CFDC-FM
- Shelburne, Ontario; Canada;
- Broadcast area: Dufferin County
- Frequency: 104.9 MHz
- Branding: Country 105

Programming
- Language: English
- Format: Country

Ownership
- Owner: Bayshore Broadcasting
- Sister stations: CISO-FM, CHGB-FM, CHWC-FM

History
- First air date: November 2015
- Call sign meaning: Country for Dufferin County

Technical information
- Class: B
- ERP: 15,600 kWs average 50.0 kW peak
- HAAT: 82 metres (269 ft)

Links
- Website: country105.ca

= CFDC-FM =

Radio station in Shelburne, Ontario, Canada

CFDC-FM (Country 105) is a radio station operating a country format on the frequency of 104.9 MHz/FM in Shelburne, Ontario, Canada.

==History==
On February 29, 2012, Bayshore Broadcasting Corporation received CRTC approval to operate a new FM radio service to serve Shelburne, broadcasting on 104.9 MHz at a power of 50,000 watts. Bayshore owns a number of radio stations across central Ontario. That same day, a new radio station, owned by MZ Media was also approved in Collingwood, Ontario.

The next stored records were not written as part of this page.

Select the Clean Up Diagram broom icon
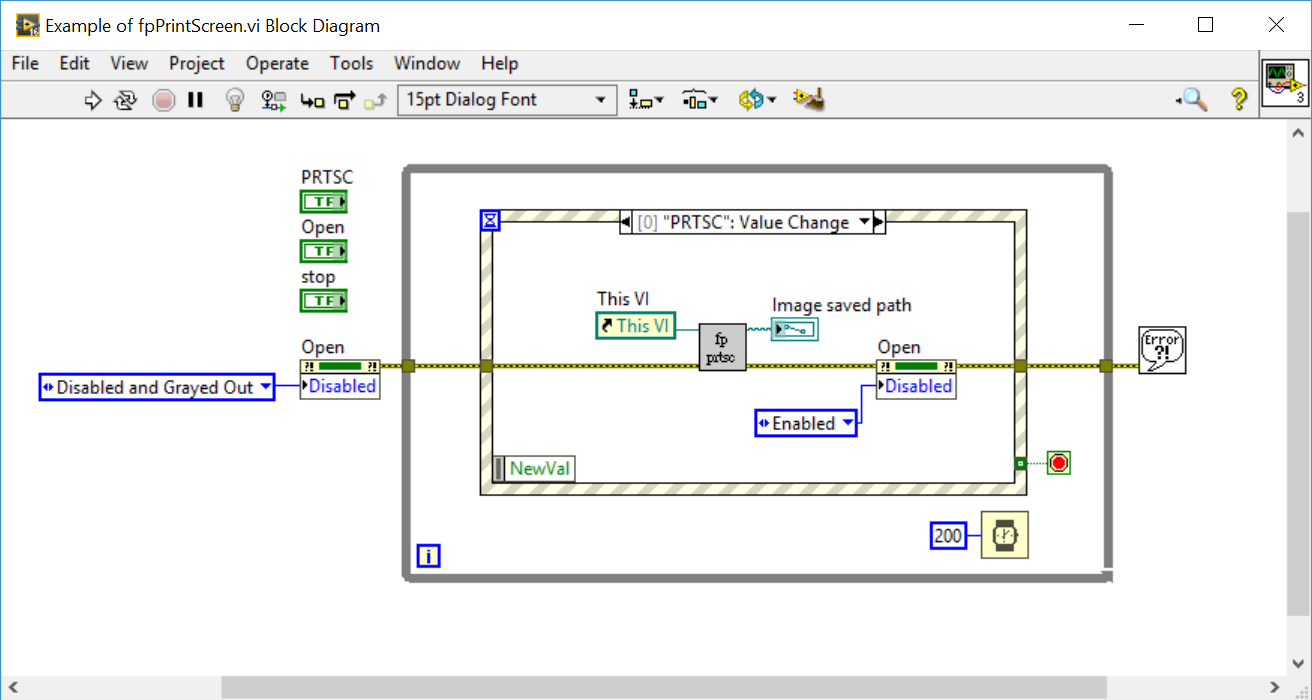 tap(806, 99)
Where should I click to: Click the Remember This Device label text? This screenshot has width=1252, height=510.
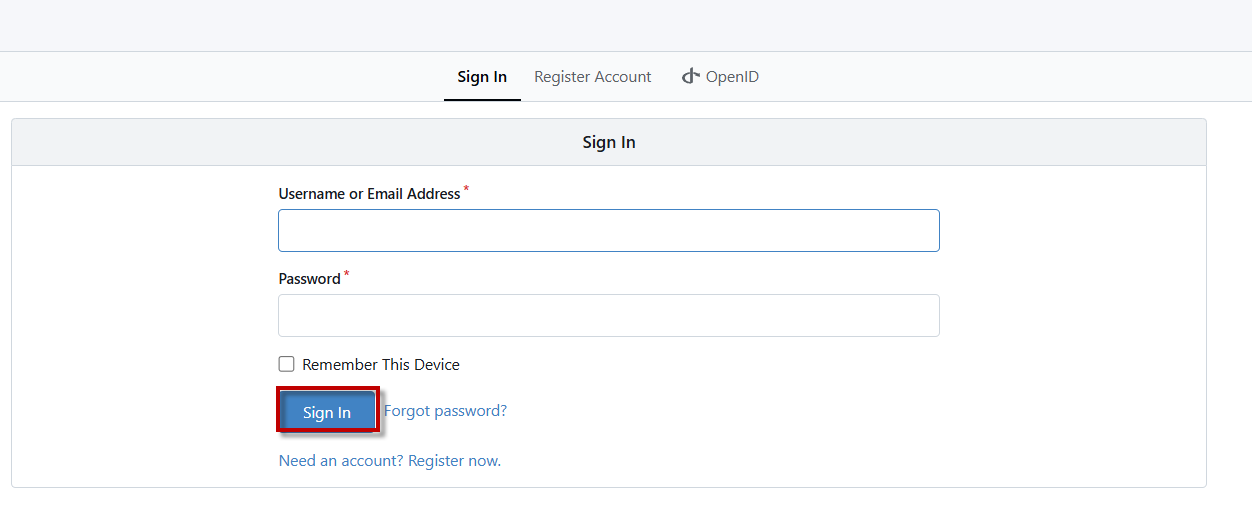tap(381, 365)
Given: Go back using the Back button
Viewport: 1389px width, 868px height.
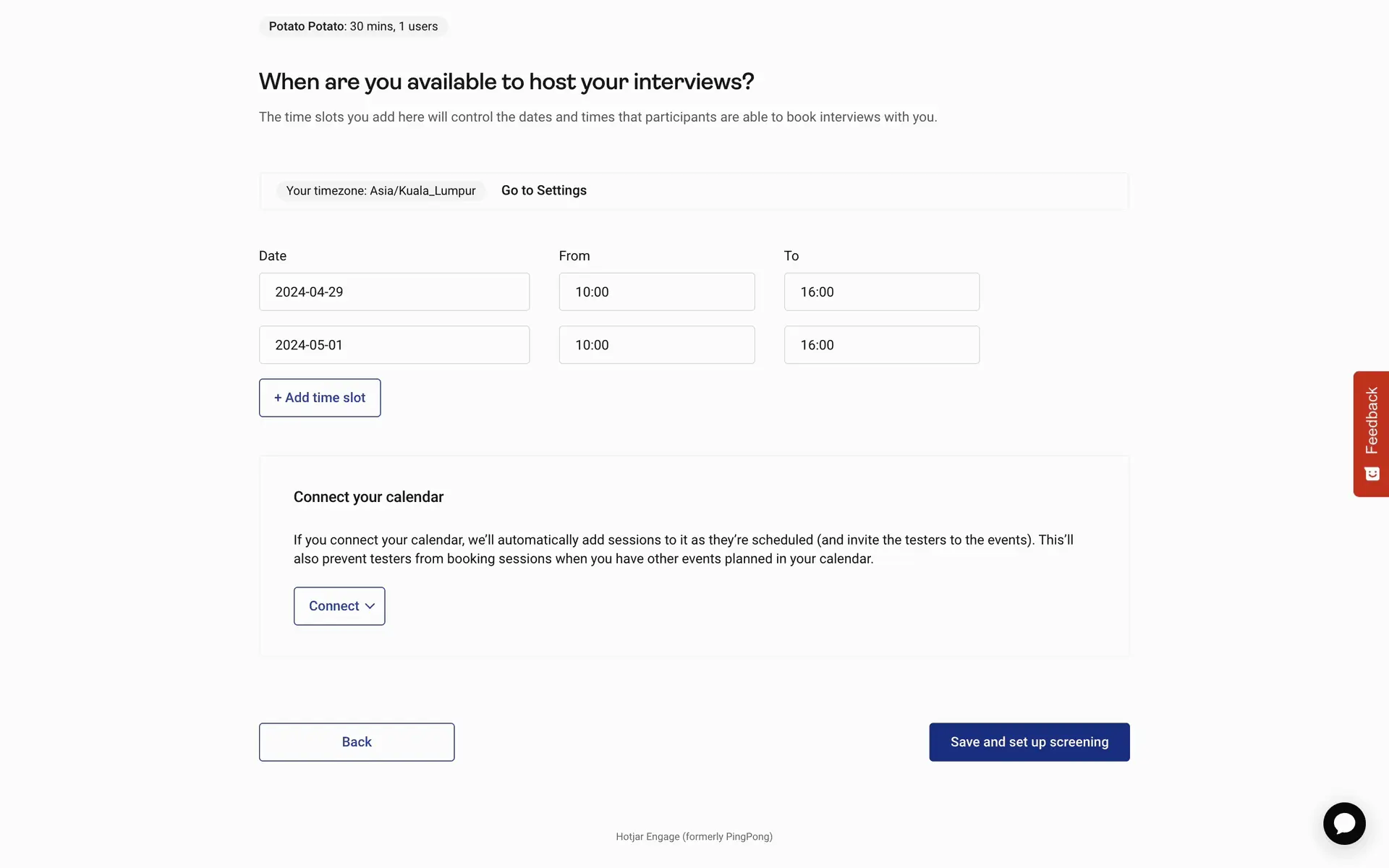Looking at the screenshot, I should [x=357, y=742].
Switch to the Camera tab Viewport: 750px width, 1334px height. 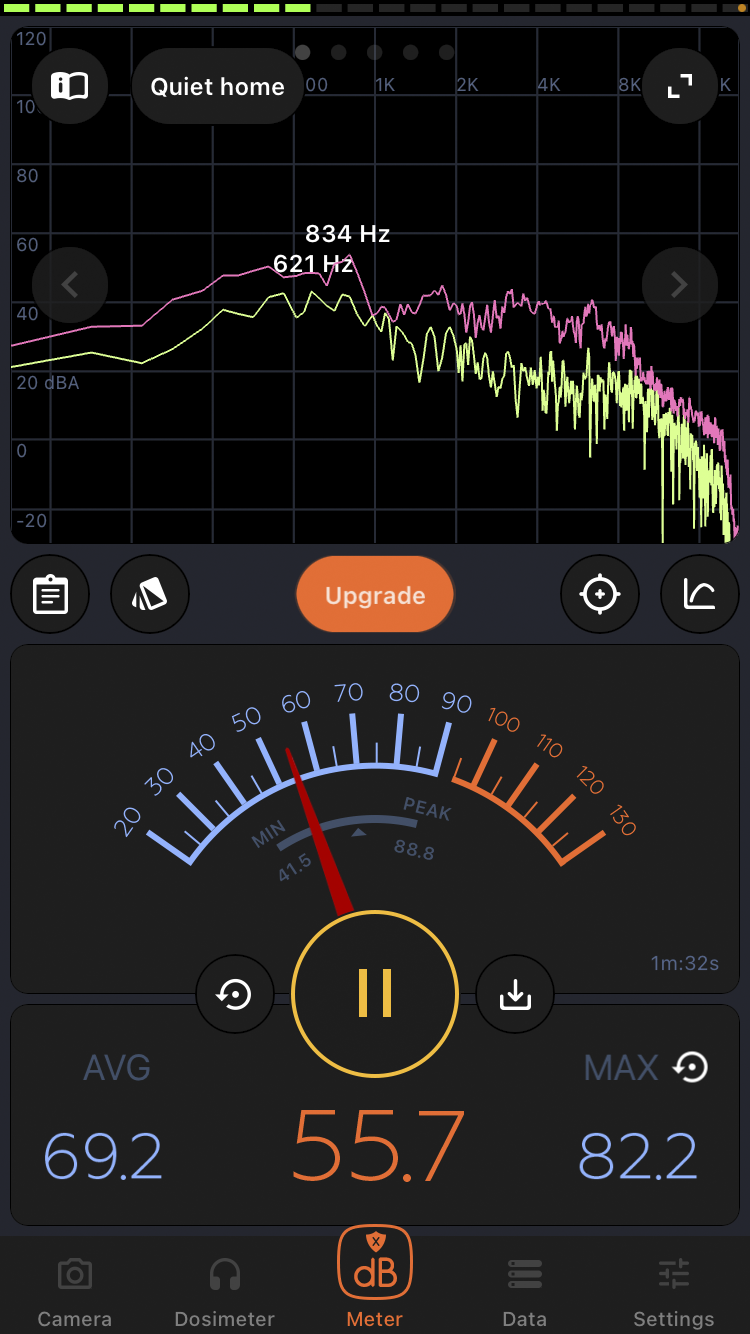[x=75, y=1290]
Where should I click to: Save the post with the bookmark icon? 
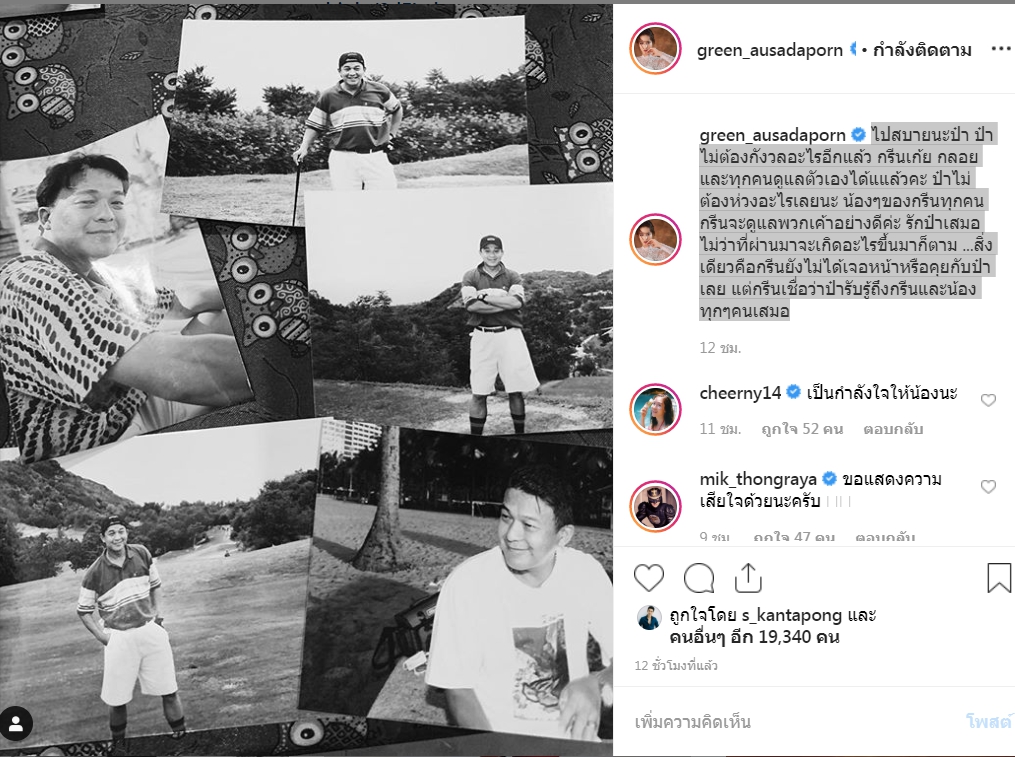[x=999, y=578]
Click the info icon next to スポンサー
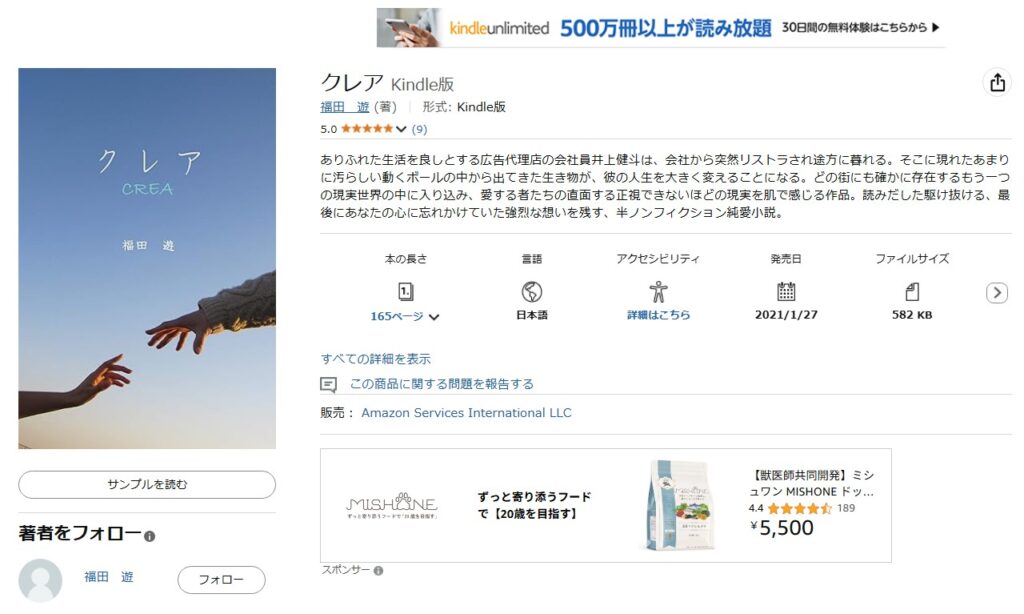 378,570
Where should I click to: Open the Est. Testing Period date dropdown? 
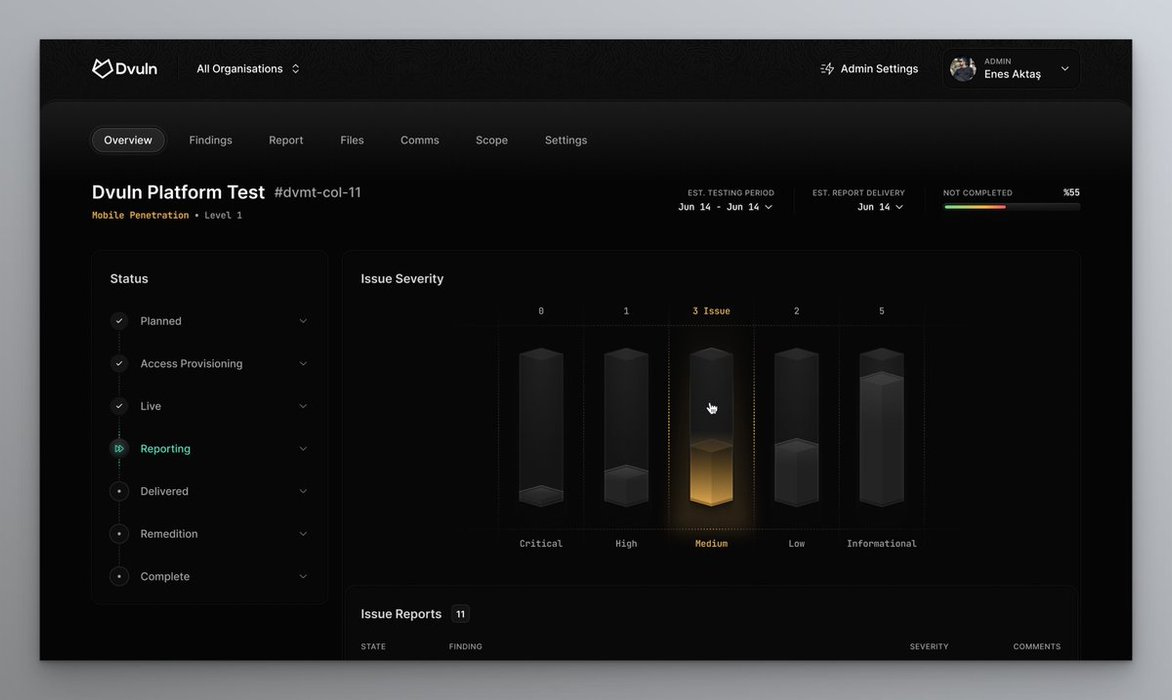725,207
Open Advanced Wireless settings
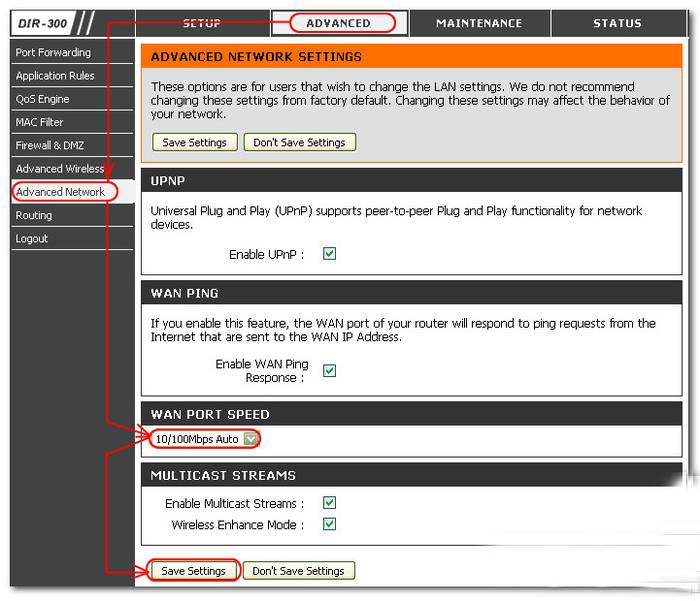Screen dimensions: 700x601 pos(60,169)
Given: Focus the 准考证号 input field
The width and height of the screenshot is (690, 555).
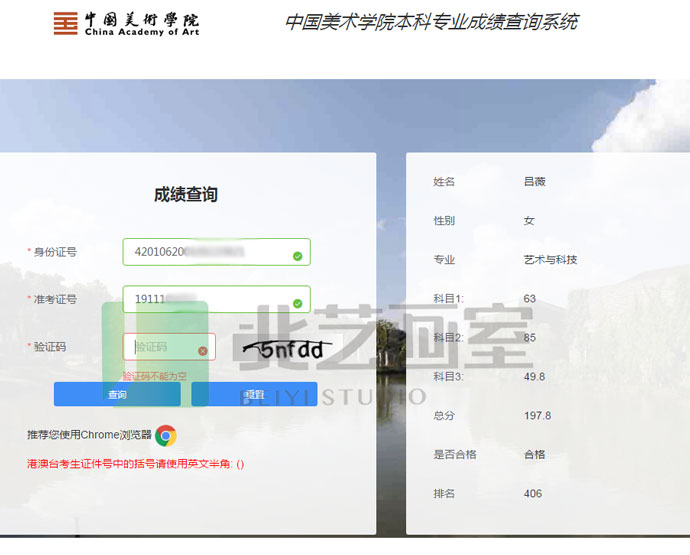Looking at the screenshot, I should point(208,299).
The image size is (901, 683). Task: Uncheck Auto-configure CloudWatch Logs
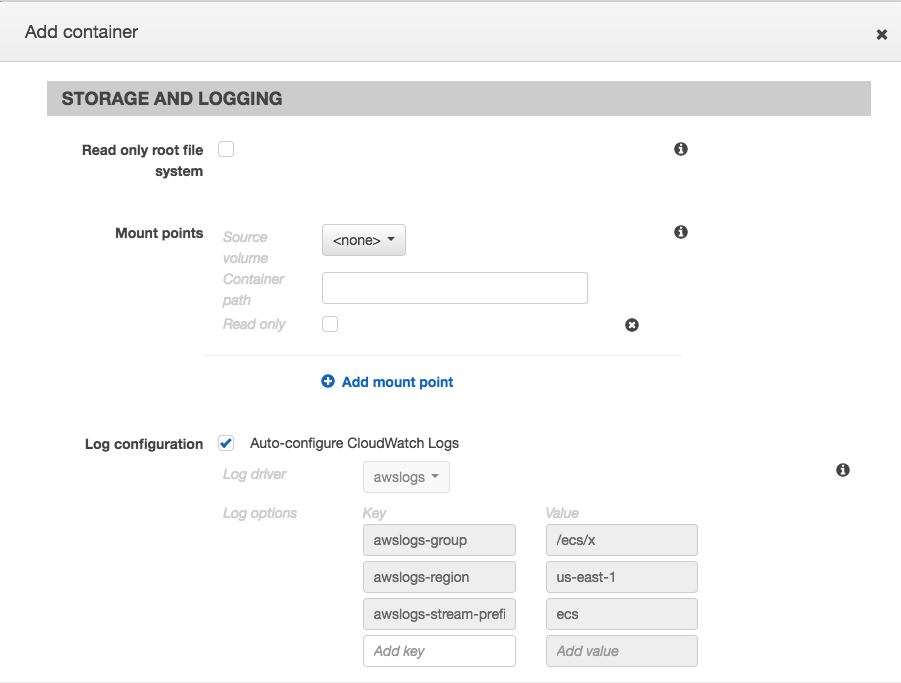(226, 443)
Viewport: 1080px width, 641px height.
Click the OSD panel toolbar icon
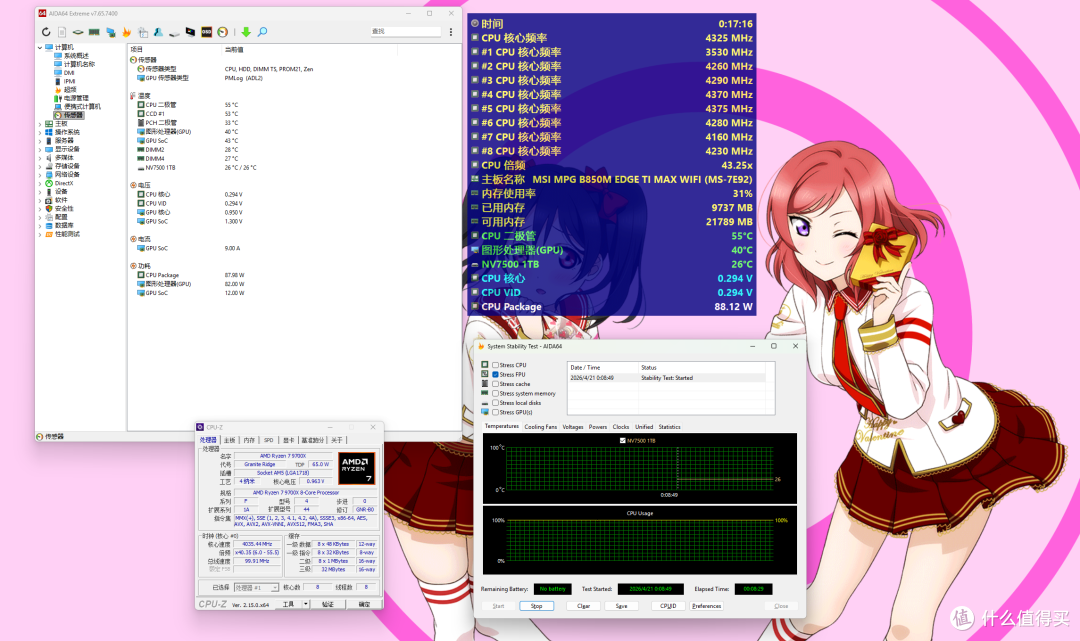(x=206, y=32)
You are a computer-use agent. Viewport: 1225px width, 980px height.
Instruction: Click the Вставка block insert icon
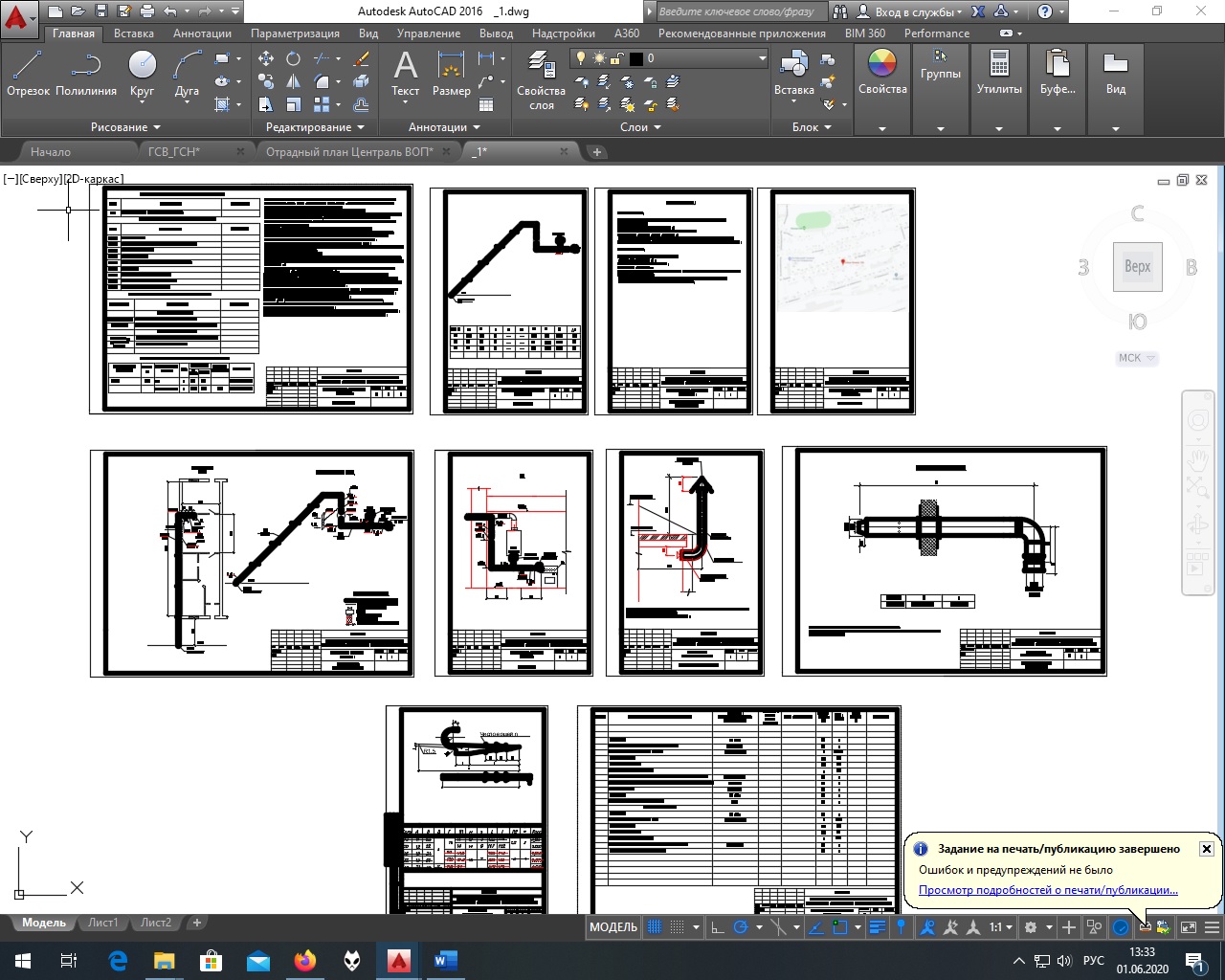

The new station was expected to launch in 2013; however, the new station faced delays for reasons unknown. According to the country104.ca website, the station was expected to launch in late spring 2015, but missed that target as well. It would not be until October 2015 when the station began on-air testing at 104.9 FM.

The station can be heard in Dufferin County and parts of Wellington, Simcoe and Grey counties, as well as the northern portion of Caledon.